An Afterthought

 

Juana’s history demonstrates both the hubris and humility that can be associated with Chagas’ disease and other diseases that at first appear so clinically self‑evident to scientists. When serious scholars begin to examine disease pathogens, they often discover that the world of microbiology can be immersed in environmental, social, and cultural systems. For years Andeans have suffered from cólico miserere and vólvulo, which they have understood according to their ethnophysiology. When modern science explains this away in terms of bugs and parasites, there often persists continued adherence to what they have believed. A crucial insight can be gained when cólico miserere is seen not only as an entity with a cause but as a sign or symbol of some disequilibrium, imbalance, social infraction, or spiritual chaos. This sign is written upon the human body in painful and contorted ways. To remove part of a bodily tube or insert another orifice while detaching another can be seen to sacrilegiously deform a body that is imaged after the land, with fluids entering, concentrating, and dispersing. The hubris of the scientists who imagine that their uncovering of clinical facts will save people from disease is often turned to humility. And Juana, recognizing that she, her sister, and her mother had been bitten by infected vinchucas, still reverted to folk beliefs surrounding cólico miserere. She recognizes, as do most other Andean peasants, that biomedical science is only as valuable as its capacity to eradicate disease and heal the sick; within her family, it is not a social and economic reality.

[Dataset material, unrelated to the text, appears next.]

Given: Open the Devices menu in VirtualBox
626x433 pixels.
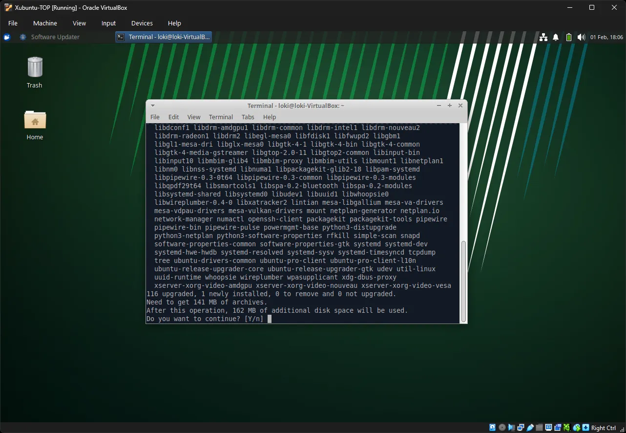Looking at the screenshot, I should 142,23.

On the side of doctors and biomedical science, there is no clear agreement either‑certain doctors are hesitant to accept that the high incidence of gastrointestinal problems in some communities is related to chagasic colonopathy; other doctors contend that T. cruzi is the exclusive cause of volvulus in other communities. Scientists are slow to believe that Chagas’ disease exists in higher altitudes, such as the Altiplano, where it is too cold for vinchucas, so they attribute gastrointestinal symptoms to other factors. Yet, evidence shows that Chagas’ disease is found in higher regions, and its present spread includes many new regions. The rule should be that when some of the above symptoms appear in Bolivia, a largely endemic zone of the disease, patients should be tested for Chagas’ disease.